The US should not impose price controls on pharmaceuticals

Theo Teske

It’s no secret that prescription drug prices are high in the US. However, price controls, or the imposition of a price cap on prescription pharmaceuticals sold in the United States, are not the solution.

Generic medicines, cheaper versions of well-known brand name drugs, are currently the most affordable way for Americans to get access to medication. Forbes notes in 2017 that generics make up 90% of all drugs sold in the US and are significantly cheaper in the US than in countries with price controls.

Another Forbes article from 2018 explains why: price controls would destroy the generics industry because generics operate on a razor-thin profit margin, so they barely bring in more money than it costs to produce them. If pharmaceutical companies are facing a revenue squeeze from price controls, they will double down on their products that bring in money. Generics would either no longer be produced or their prices would be significantly raised. Either way, the poorest in the US would no longer be able to access generic medicines.

It’s also important to realize that prices are high for a reason. Current levels of revenue for pharmaceutical companies are predominantly driven by only a few drugs. A study published by Texas A&M in 2017 found that 80% of drugs developed by pharmaceutical companies don’t make back the money that was spent to develop them. At the same time, a few “blockbuster” drugs make billions of dollars. This means that price controls are uniquely harmful because they constrain the only drugs that are actually making pharmaceutical companies money.

The companies need this revenue because the innovation of pharmaceuticals is exorbitantly expensive. A USC study from 2018 estimates that bringing a drug to market costs $2.5 billion, so higher expected revenues directly translate to more drug discovery. By imposing price controls, the government would be killing innovation of new drugs, effectively sentencing people with diseases that lack good treatments to suffering indefinitely.

These findings are supported empirically as well. The National Bureau of Economic Research found in 2007 that cutting drug prices in the US by 40-50% would lead to a 30-60% decrease in the number of research and development projects that pharmaceutical companies undertake.

Overall, the New York Times noted in 2015 that because effective new pharmaceutical drugs bring great benefit to patients, four-fifths of the value from new drugs goes to patients while only one-fifth goes to pharmaceutical companies. Rather than constraining the pharmaceutical industry, the only effect that price controls will have is hurting consumers.

Innovation of new drugs is the key to making healthcare more affordable. Frank Lichtenberg, a business professor at Columbia University, found in 2013 that new drugs decrease overall healthcare costs by cutting down on hospital stays. For every dollar spent on innovative medicines, there is a $7.20 reduction in healthcare spending.

• Work to complete:
(A) Revise the piece on drug price controls from "The US should" through "with price controls.", writing that part out again with "Generic medicines" changed to "Generic drugs".
(B) Carry the piece on drug price controls forward from its final sentence.
You can set the data aside for this work.

• Information provided:
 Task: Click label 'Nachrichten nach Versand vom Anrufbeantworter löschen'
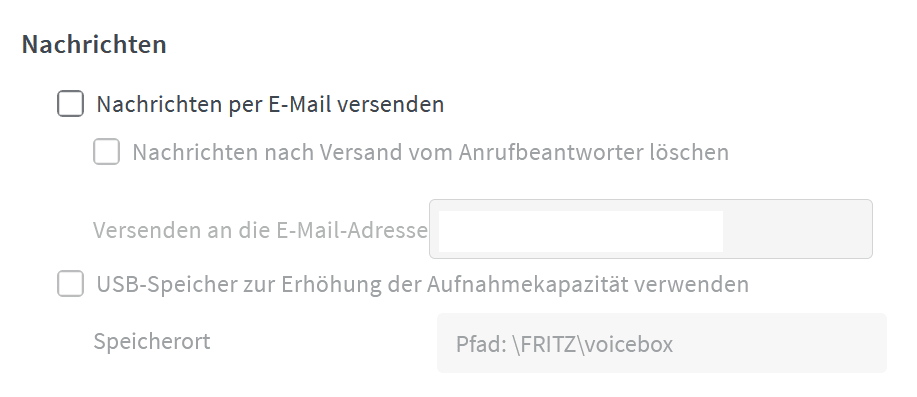click(x=430, y=152)
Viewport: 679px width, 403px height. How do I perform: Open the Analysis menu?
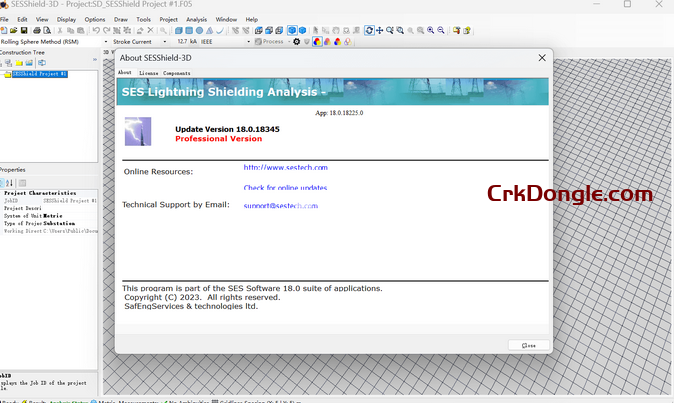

• Exercise answers:
(A)
The US should not impose price controls on pharmaceuticals

Theo Teske

It’s no secret that prescription drug prices are high in the US. However, price controls, or the imposition of a price cap on prescription pharmaceuticals sold in the United States, are not the solution.

Generic drugs, cheaper versions of well-known brand name drugs, are currently the most affordable way for Americans to get access to medication. Forbes notes in 2017 that generics make up 90% of all drugs sold in the US and are significantly cheaper in the US than in countries with price controls.

(B)
In fact, this doesn’t only hurt Americans, it hurts the entire world. The Journal of Law and Economics quantified in 2005 that if the US had imposed price controls on pharmaceuticals, 38% of all new drugs globally would have been lost. Price controls in the United States would foreclose the opportunity for everybody around the world to get access to life-saving treatments that haven’t yet been developed.

Price cuts in the United States would be especially harmful to the developing world. The Harvard College Global Health Review notes that pharmaceutical companies practice price discrimination across different countries, meaning they choose prices based on how much each country is able to pay. In this way, low-income countries get access to crucial medications because high-income countries, such as the United States, are effectively able to foot the bill for them.

In recent years, high prices in the US specifically have become exceedingly important, because nearly every other high-income country has imposed price controls. If the US follows suit, the developing world will lose access to medications. The Minnesota Law Review explains in 2018 that high prices in the US make pharmaceutical companies willing and able to offer low prices to low-income countries, meaning the government has an obligation to consider that imposing price controls would take treatment options away from people living in the most impoverished areas of the world.

For just one example of this, the same USC study from before concludes that 20.9 million people in the developing world have access to breakthrough HIV medicines because of high American drug prices.

While price controls may make sense in theory, in practice they would only hurt the poorest in the US and around the world, while stifling innovation of much-needed new medicines for everyone.